The instructor’s name was Kelly, and I remember thinking that she was amazing. She was lithe and strong in a way that I had always been told that women were not, and unlike the step-class instructors she made no apology for her athleticism – no thick layer of make-up or pink accessories or feminine affectations.
Unlike those other instructors, she was also very approachable and generous with her time. I spoke to her after class and she told me that she had a background in Taekwondo. I think she may have been the first person in whom I confided about my desire to learn to fight.
I grew up in a household where I was told quite clearly that women were not to participate in activities which might result in them “getting marked or damaged”, and that “the best thing a woman can do if she’s in trouble is scream” – presumably for the help of a man. Significantly, Kelly was positive and encouraging about me exercising my agency in learning a martial art, which played no small part in enabling me to take those first early steps in seeking out a place to train.
Fast-forward fifteen years. It’s a Saturday afternoon. I’ve entered my local state wrestling competition, but I’m the only woman who has entered, so I have some demonstration matches with the guys I’ve been training with. After one of these, a very elderly man approaches me where I’m sitting with my BJJ training partner who has come along as moral support. The old man is beaming, and congratulates me on my match. Smiling from ear to ear, he tells me about how he used to wrestle, and that he is trying to get his granddaughter to take up wrestling. It was the last thing that I expected to hear him say.
The next day I fly to Sydney, where increased women’s participation means that I get four matches. I experience some success in finding my rhythm and in applying new techniques and tactics under pressure. I’m happy with my performances, both in my wins and my losses. But I keep thinking about the old man’s words. I like the idea that somewhere out there is a young woman whose patriarch actually encourages her to participate in combat sports, and that maybe in the course of living my very ordinary life I might have helped.

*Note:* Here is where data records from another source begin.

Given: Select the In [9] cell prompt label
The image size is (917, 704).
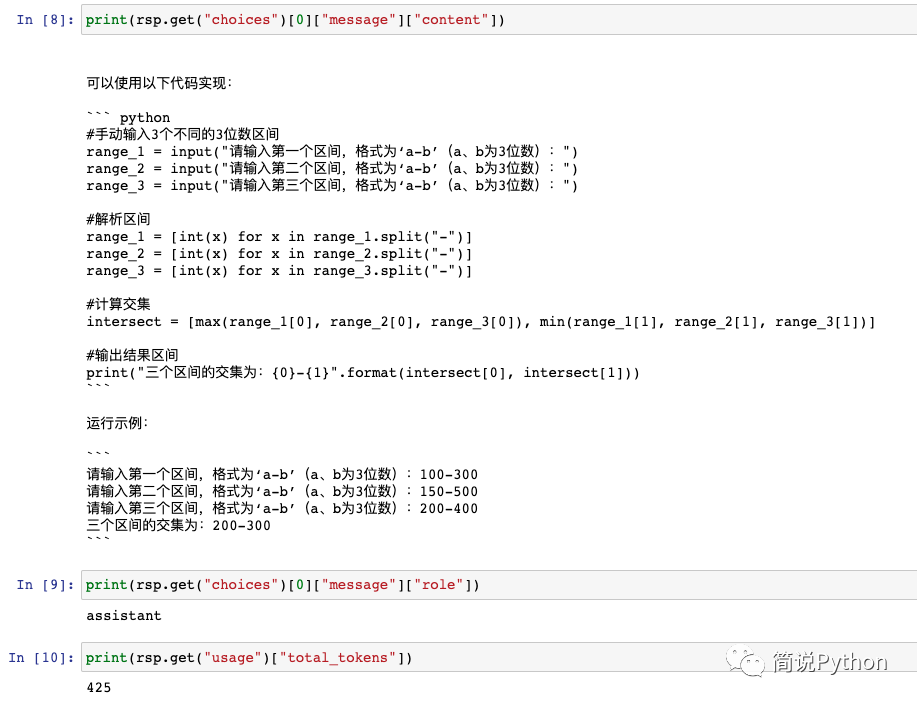Looking at the screenshot, I should [46, 585].
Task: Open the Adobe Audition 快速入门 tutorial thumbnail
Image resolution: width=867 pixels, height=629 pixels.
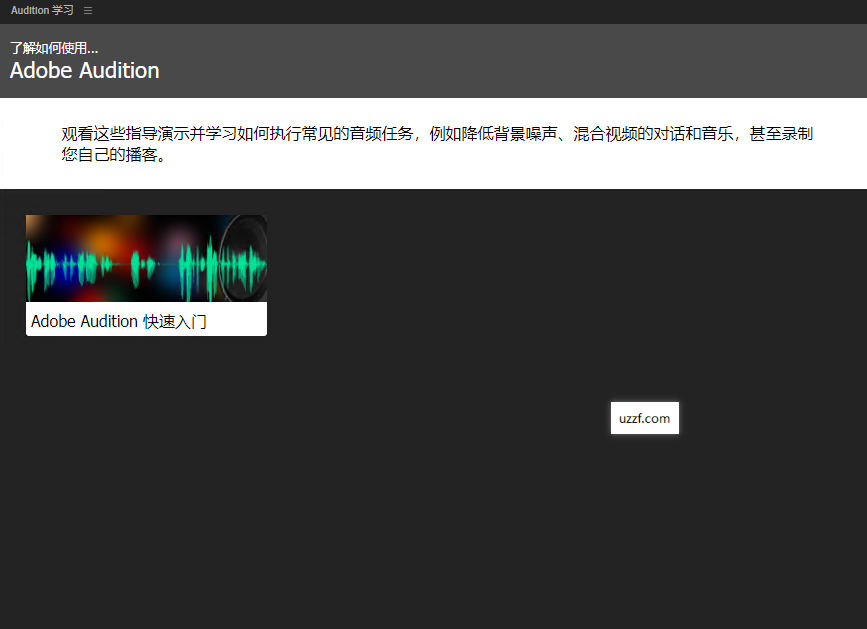Action: [x=146, y=258]
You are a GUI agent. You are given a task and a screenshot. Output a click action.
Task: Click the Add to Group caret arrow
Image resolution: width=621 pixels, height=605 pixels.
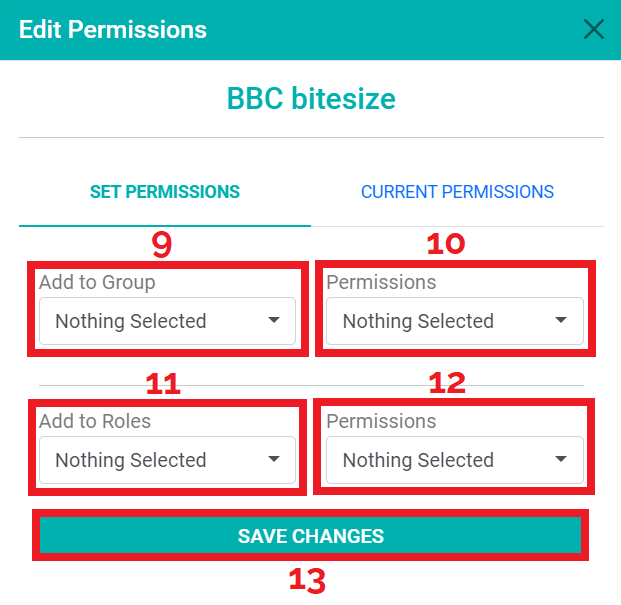coord(274,321)
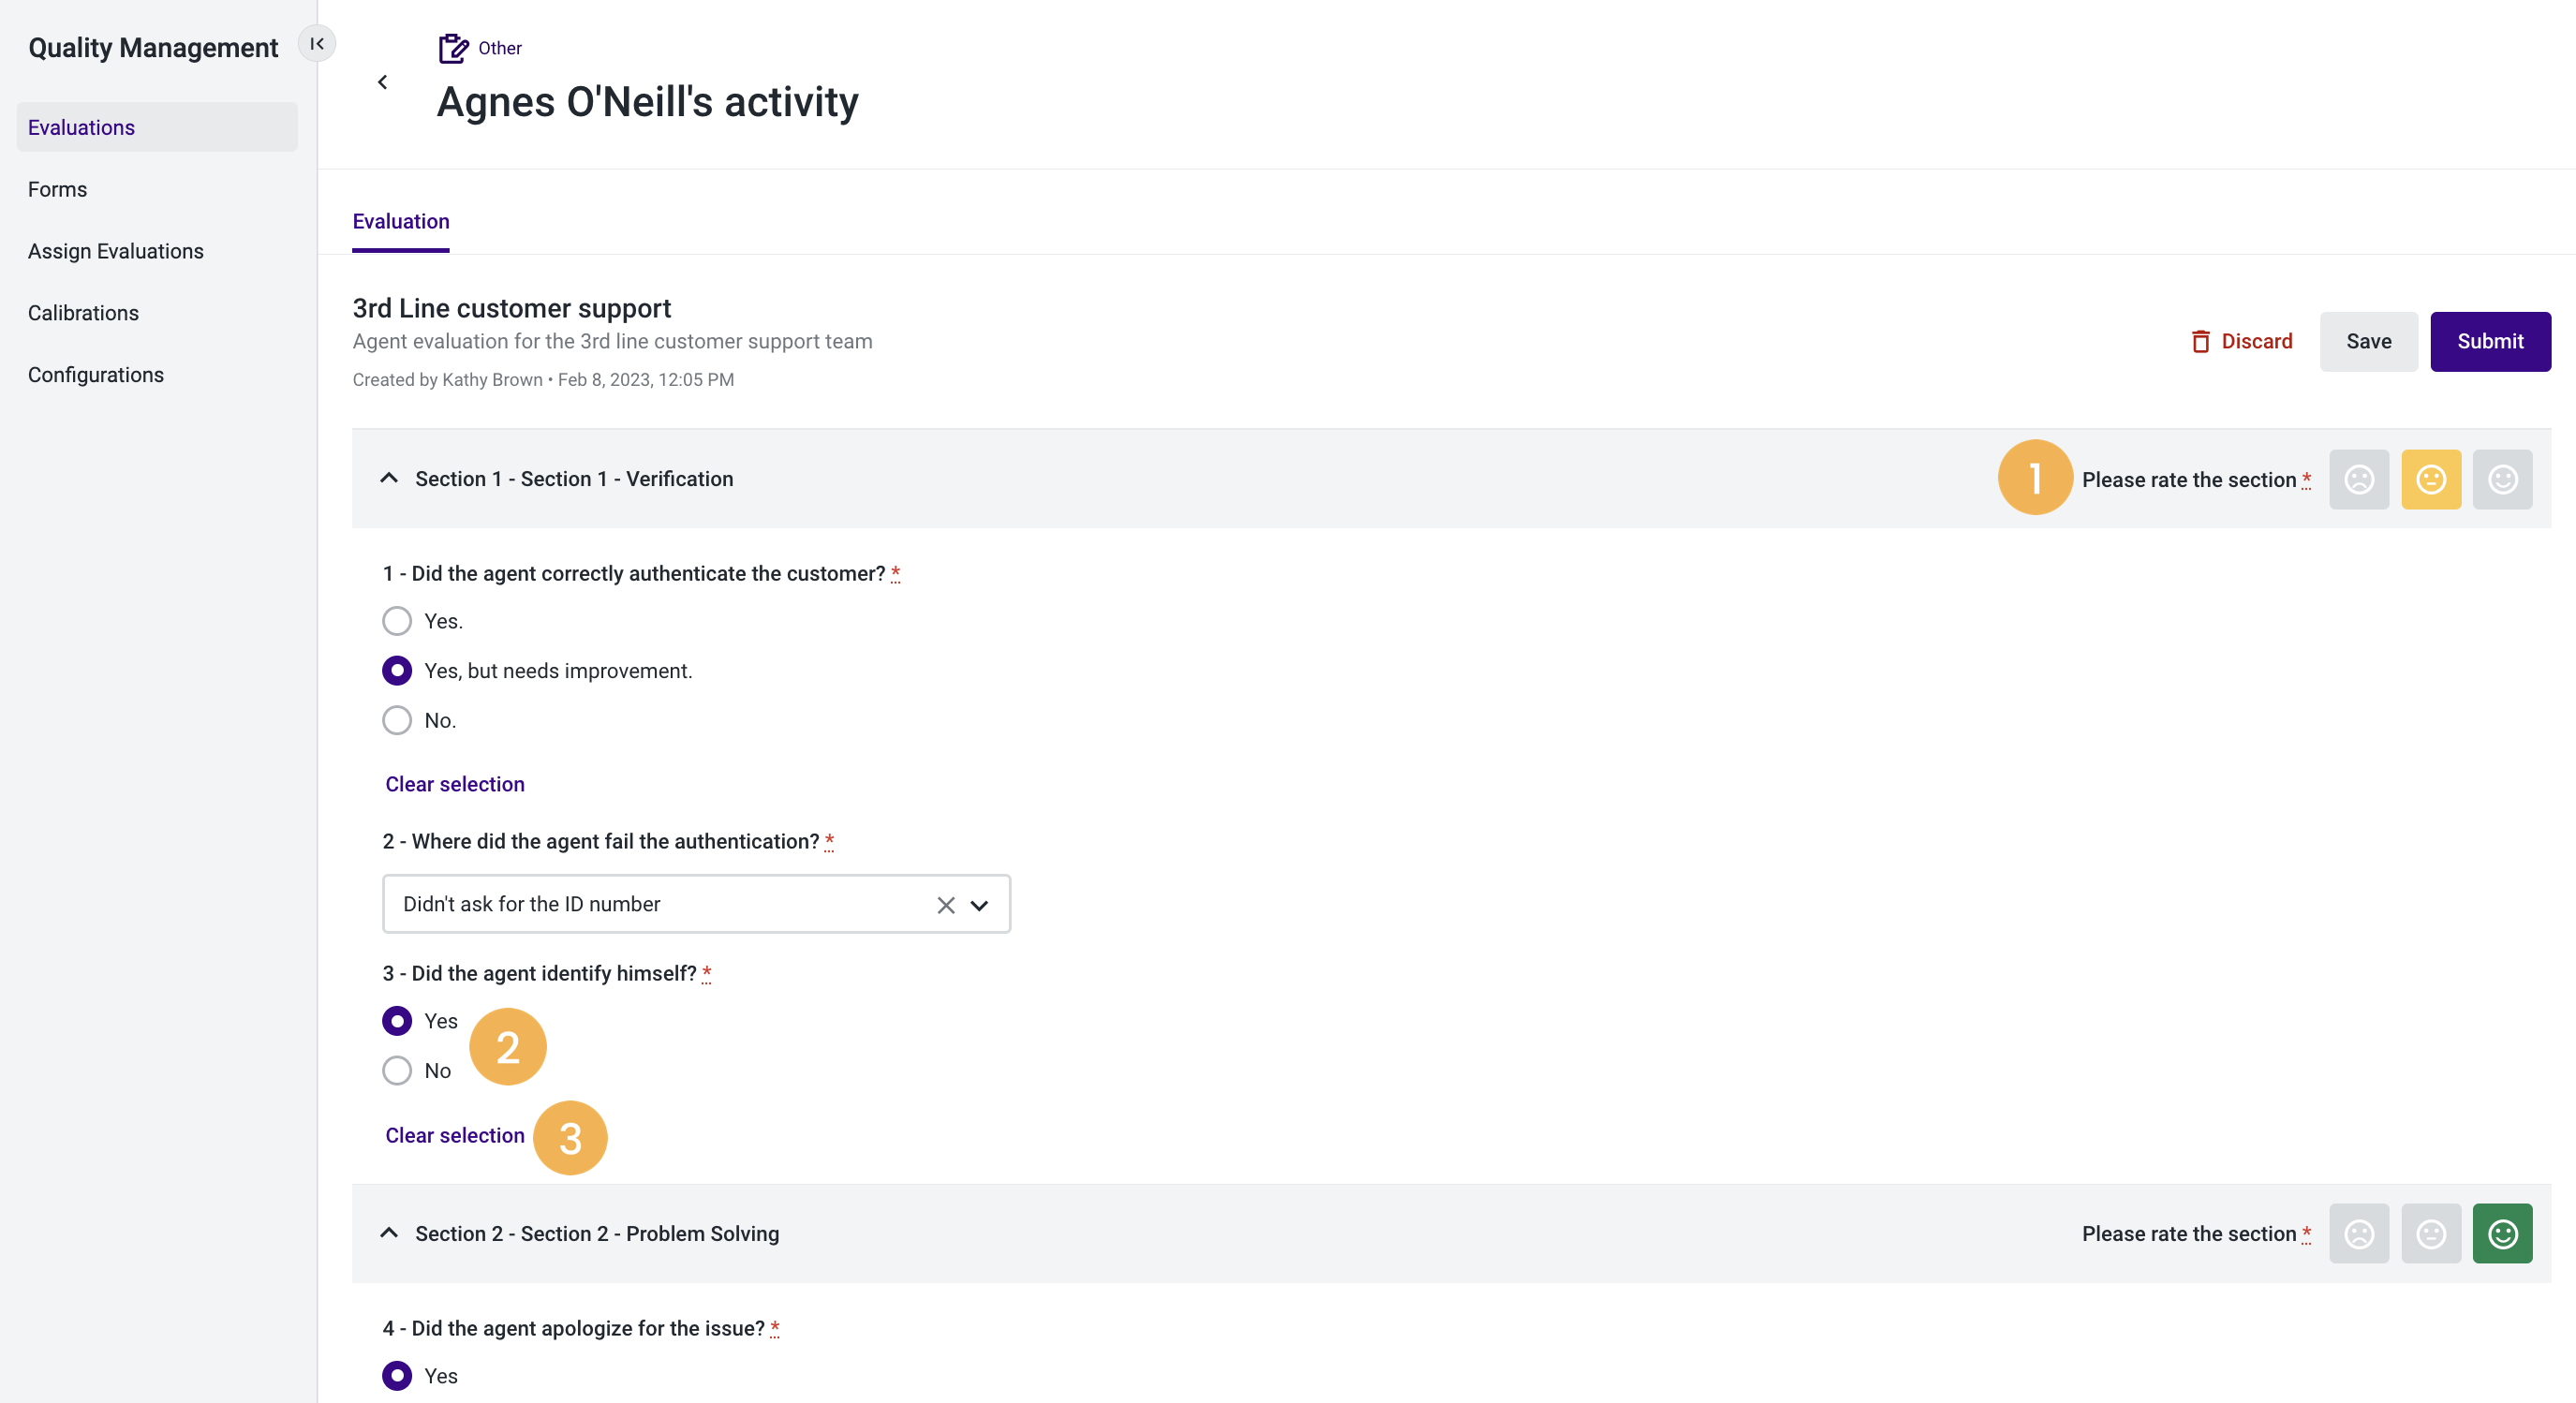Choose 'No.' for customer authentication question
Viewport: 2576px width, 1403px height.
click(x=397, y=720)
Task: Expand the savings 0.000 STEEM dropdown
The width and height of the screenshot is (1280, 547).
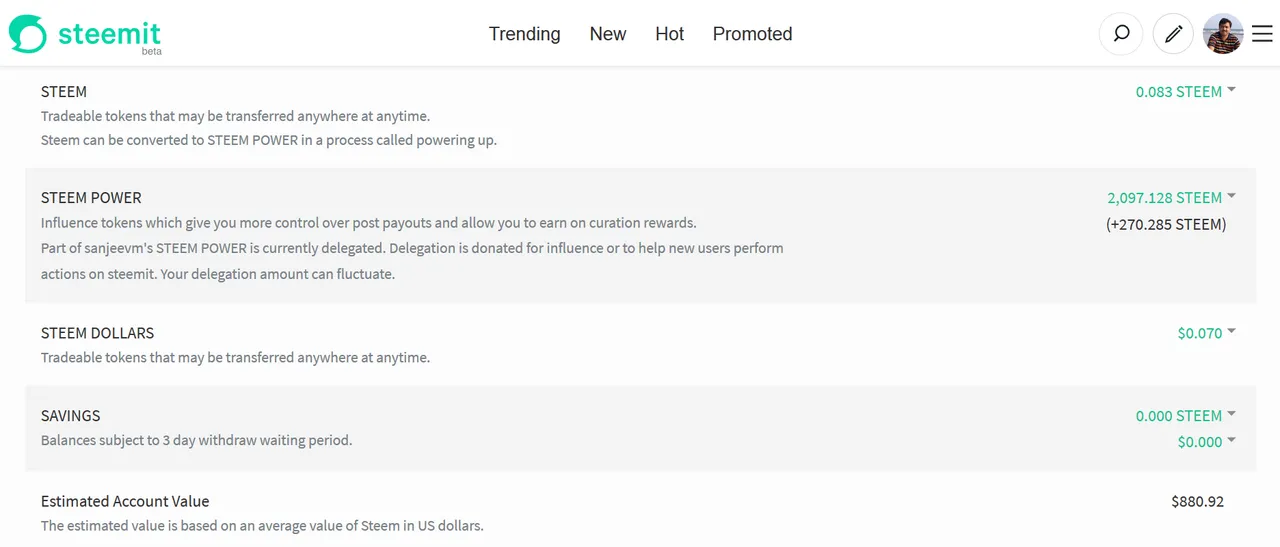Action: (1185, 415)
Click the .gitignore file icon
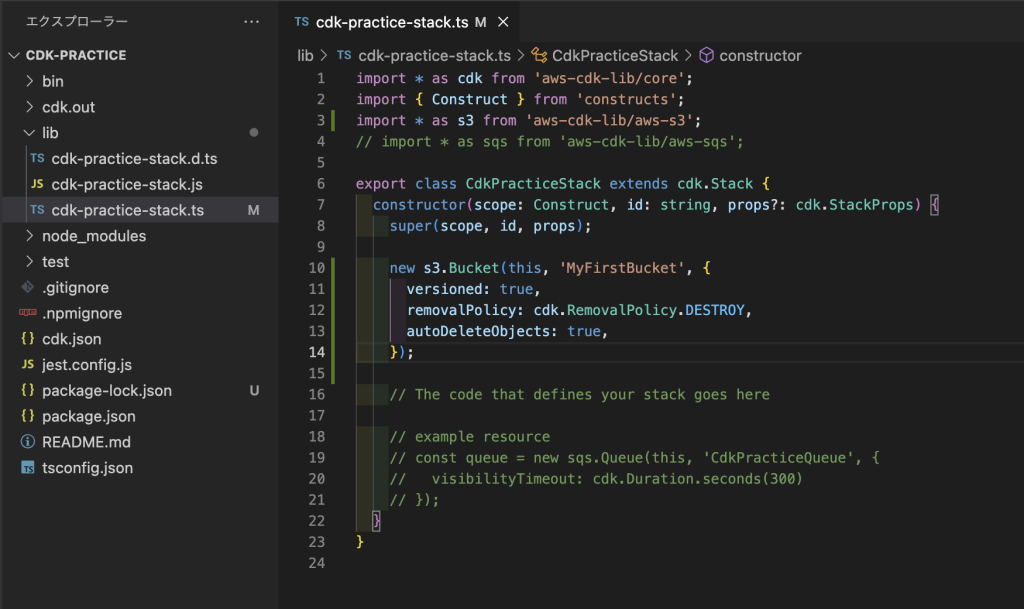 [28, 288]
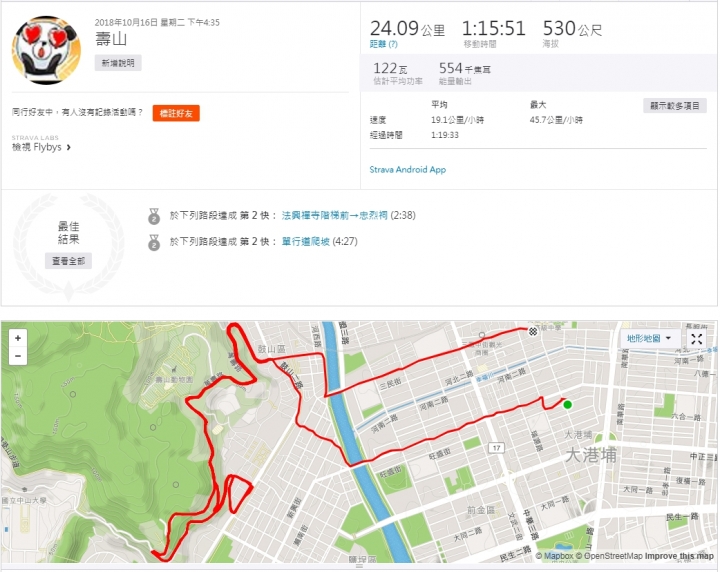Click the 距離 (?) help link

coord(383,44)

There is no way that Kelly could have known what a contribution she would make to the direction of my life simply by showing up at work, doing her job, and taking the time to have a conversation with me. It reminds me that there are no insignificant moments. Our lives are our messages to the world, and the legacy we leave is to be found in the way we touch the lives of others. It doesn’t matter if it’s a crowded stadium or a camera crew or just one child who is watching us – every moment is an opportunity to leave an offering at the alter of someone else’s life.